Socket and copper track, yikes!

Witness the complete destruction on the mainboard:

Battery connector destroyed.

The lesson here is either that I am incapable of treating a piece of history with the required tenderness or that one should just leave good enough alone. Good enough? Well it turns out that the machine works perfectly fine with an empty battery. Better yet, it works perfectly fine even with a ripped out battery. So luckily I did not actually destroy the entire machine with this horrible mistake. If I ever decide to give my Qube 2 the "same" treatment, I'll desolder the entire battery socket instead and replace it with a less insane one.

To be continued... :-)

Saturday, January 27, 2018

Unlock LUKS Remotely on Ubuntu 16.04 LTS

I reinstalled my little server at work. It had been running the same Gentoo setup since 2008 (!) but in December 2017 the Gentoo folks finally managed to produce a convoluted enough update to completely hose the darn thing. Well, not "hose" as in "disaster" of course: I got all the data off safely and I could even leave it running over the holidays while I was away in Germany. But in preparation for the Spring 2018 semester it was necessary to "start from scratch" as it were.

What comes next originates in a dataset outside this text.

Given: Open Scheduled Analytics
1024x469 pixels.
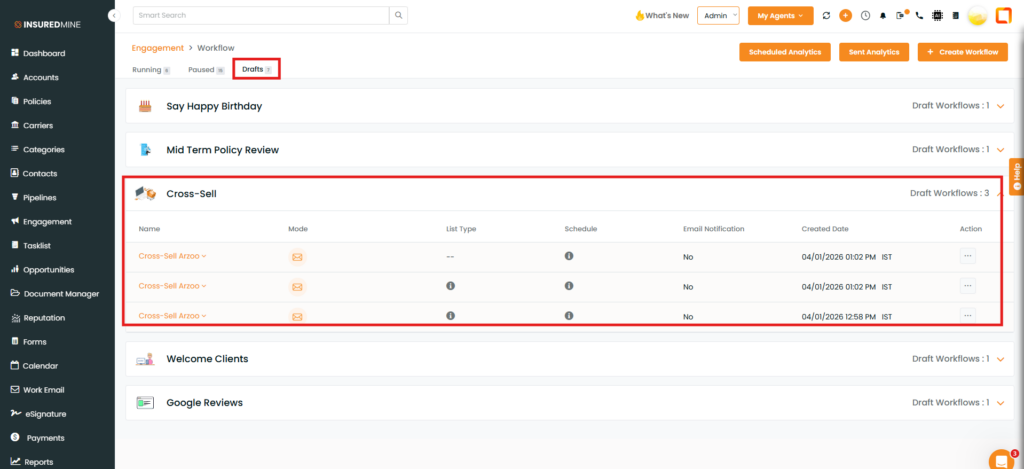Looking at the screenshot, I should click(784, 52).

Upset enough with Gentoo I decided to go completely the other way and do a minimal Ubuntu 16.04 LTS install. I also used this opportunity to finally add full-disk LUKS encryption to my setup. Not that it makes much sense (the server runs 24/7 so it's basically always decrypted) but what the heck, this is how you're supposed to set up your server, right? And instead of going for ZFS or btrfs (which is what I used on my new home machine), I went "retro" one last time:

  1. Partition the disks into one "small" boot partition and one "large" data partition.
  2. Use mdadm to create a RAID-1 boot and a RAID-10 data array.
  3. Use cryptsetup to LUKS-encrypt the "huge" data RAID array.
  4. Use LVM to create swap, root, and various home volumes in the encrypted RAID.

Great! But now I had a problem. You see, every now and then we actually have a power outage. (I know it's weird, but since we're not the hospital we apparently don't get to have a redundant power grid.) I might not be around to reboot the machine manually, but students want to submit their homework assignments. And I don't like giving extensions. So what to do?

Enter the recent dropbear-initramfs package! This thing is supposed to integrate a tiny dropbear SSH server into the early root filesystem, enabling "remote unlocking" of the encrypted RAID array. And it almost works. First the easy parts:

  1. apt install dropbear-initramfs (and ignore the error message)
  2. mkdir -p /etc/initramfs-tools/root/.ssh/
  3. Put your SSH keys into /etc/initramfs-tools/root/.ssh/authorized_keys
  4. update-initramfs -u

Now when the machine boots up, it'll still ask for a passphrase on the console, but it will also start the dropbear SSH server. In theory you can ssh in as root at that point and run the unlock script, but that didn't work for me. What did work, however, is to echo the passphrase directly to the FIFO created by cryptsetup:

  1. ssh root@server
  2. echo -n passphrase >/lib/cryptsetup/passfifo
  3. exit

At this point the encrypted RAID will come up and the boot process will continue, just as if you had typed the passphrase at the console. I am positive that they'll eventually fix the scripts, but for now I am just happy that I was able to make it work.

Note that it's convenient to run dropbear SSH and the regular OpenSSH on different ports to avoid getting loads of useless warnings when connecting. It's also just good sane practice if you want to keep the number of script kiddies trying to get into your server down to a minimum. Yes, security through obscurity is bad, but it's only really bad if it's your only approach. Happy remote booting!